Exercise inputs
════════

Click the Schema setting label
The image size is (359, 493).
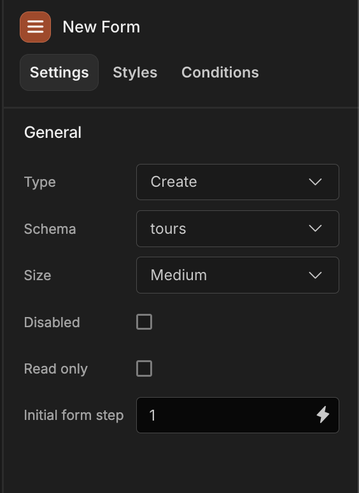pyautogui.click(x=50, y=229)
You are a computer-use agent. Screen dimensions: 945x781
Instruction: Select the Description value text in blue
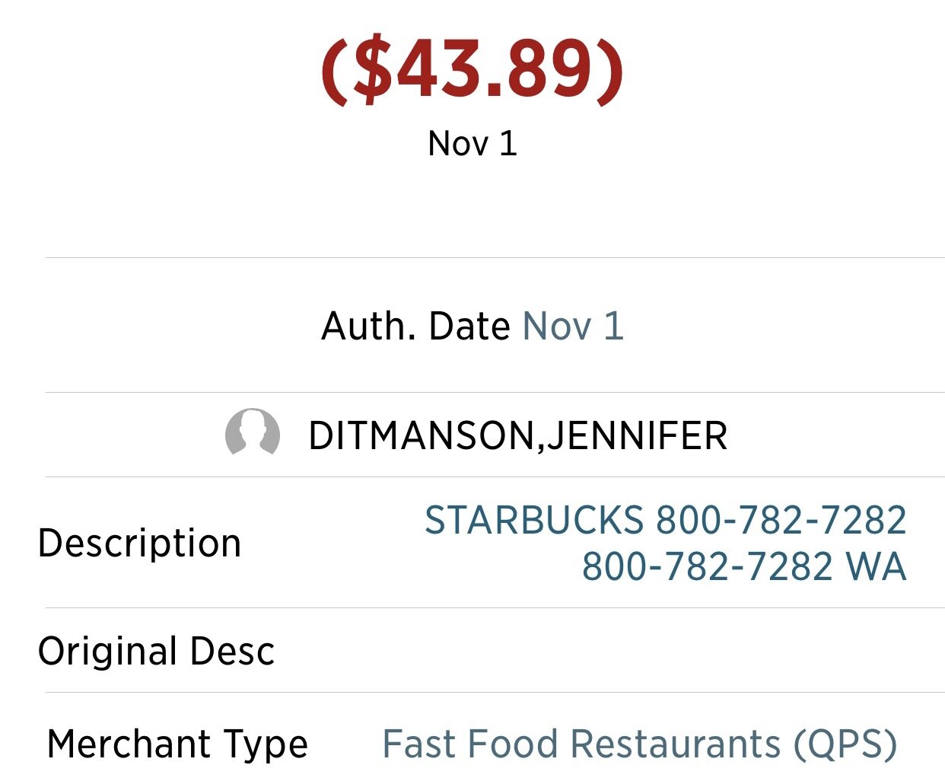tap(666, 544)
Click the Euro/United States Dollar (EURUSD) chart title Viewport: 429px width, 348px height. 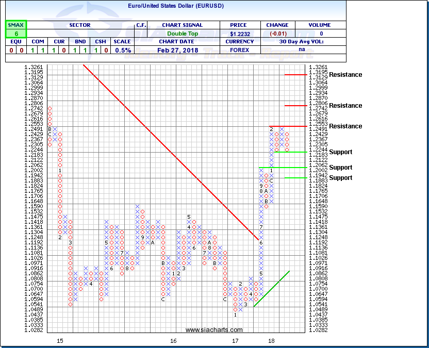tap(175, 6)
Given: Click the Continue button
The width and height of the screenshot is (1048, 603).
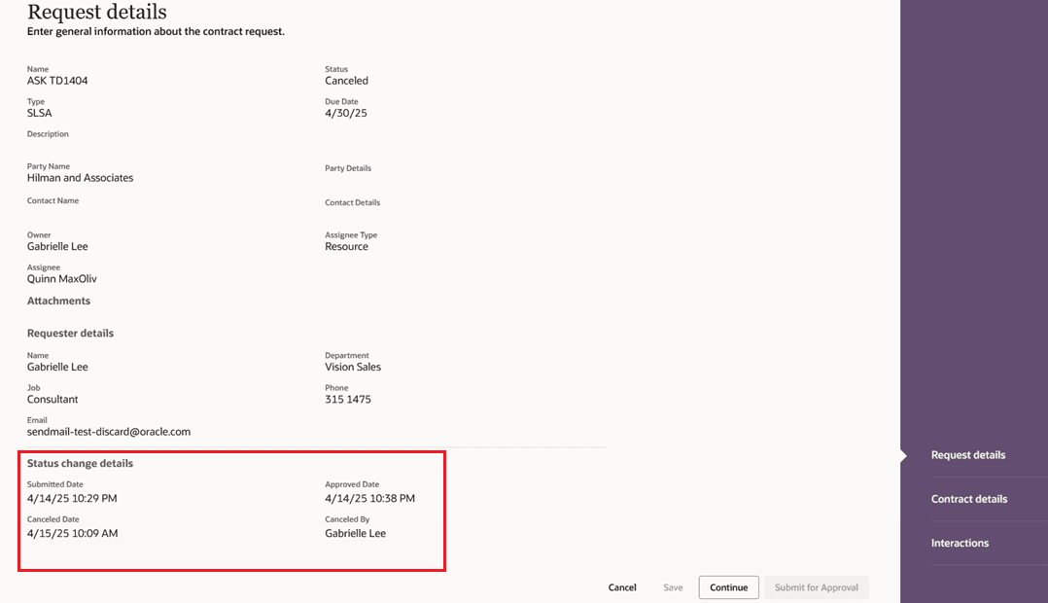Looking at the screenshot, I should point(728,587).
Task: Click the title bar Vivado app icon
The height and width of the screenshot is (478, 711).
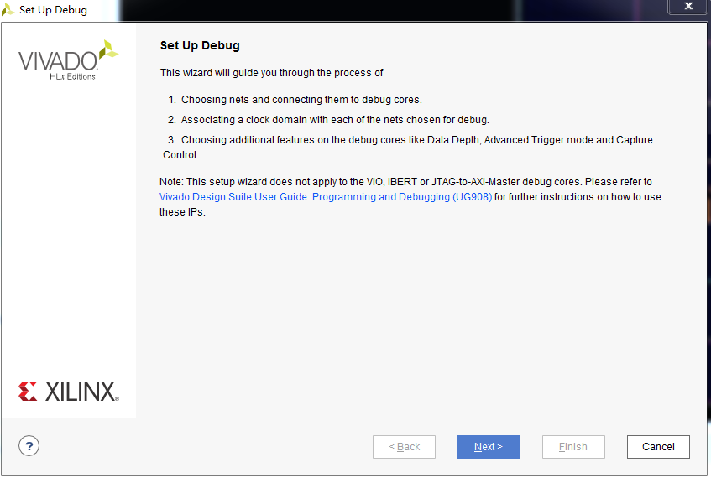Action: click(8, 10)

════════

Skip all pictures. Write out only the lines from the one containing "Given: Click the Continue button" to the end of the listing above, inclusive, exactly as given.

Answer box
Given: Click the Continue button
The width and height of the screenshot is (1048, 603).
Looking at the screenshot, I should point(728,587).
Task: Click the title bar Vivado app icon
The height and width of the screenshot is (478, 711).
Action: click(8, 10)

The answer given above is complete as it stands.